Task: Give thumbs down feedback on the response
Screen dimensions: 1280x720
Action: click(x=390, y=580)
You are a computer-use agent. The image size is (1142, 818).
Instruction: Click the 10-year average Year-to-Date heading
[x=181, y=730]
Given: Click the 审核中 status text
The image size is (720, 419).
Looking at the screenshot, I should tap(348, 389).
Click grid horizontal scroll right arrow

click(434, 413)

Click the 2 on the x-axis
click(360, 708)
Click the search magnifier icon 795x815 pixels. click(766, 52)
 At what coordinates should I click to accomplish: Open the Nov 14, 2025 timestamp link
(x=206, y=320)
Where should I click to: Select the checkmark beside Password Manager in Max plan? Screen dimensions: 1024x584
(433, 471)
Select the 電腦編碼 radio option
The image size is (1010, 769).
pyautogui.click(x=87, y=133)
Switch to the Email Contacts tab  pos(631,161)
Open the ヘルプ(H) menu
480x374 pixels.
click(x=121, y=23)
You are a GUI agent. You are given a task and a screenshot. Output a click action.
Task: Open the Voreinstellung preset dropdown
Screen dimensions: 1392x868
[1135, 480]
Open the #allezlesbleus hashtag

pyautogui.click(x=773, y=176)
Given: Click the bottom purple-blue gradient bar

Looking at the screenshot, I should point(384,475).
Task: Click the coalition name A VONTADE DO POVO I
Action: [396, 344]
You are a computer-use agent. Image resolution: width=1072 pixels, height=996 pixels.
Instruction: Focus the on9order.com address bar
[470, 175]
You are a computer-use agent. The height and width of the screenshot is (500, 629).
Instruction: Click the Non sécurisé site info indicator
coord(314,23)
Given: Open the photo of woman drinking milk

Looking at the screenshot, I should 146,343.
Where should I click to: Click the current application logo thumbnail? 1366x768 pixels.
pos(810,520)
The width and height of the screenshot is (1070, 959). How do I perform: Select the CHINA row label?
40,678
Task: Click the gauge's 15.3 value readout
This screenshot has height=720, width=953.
***
(YOUR OBJECTIVE): The line with "Given: Open the photo of woman drinking milk" and all the lines after it in the records above are to be output exactly, with nothing added.

(YOUR RESPONSE):
Given: Open the photo of woman drinking milk

Looking at the screenshot, I should 146,343.
Where should I click to: Click the current application logo thumbnail? 1366x768 pixels.
pos(810,520)
The width and height of the screenshot is (1070, 959). How do I perform: Select the CHINA row label?
40,678
Task: Click the gauge's 15.3 value readout
This screenshot has height=720, width=953.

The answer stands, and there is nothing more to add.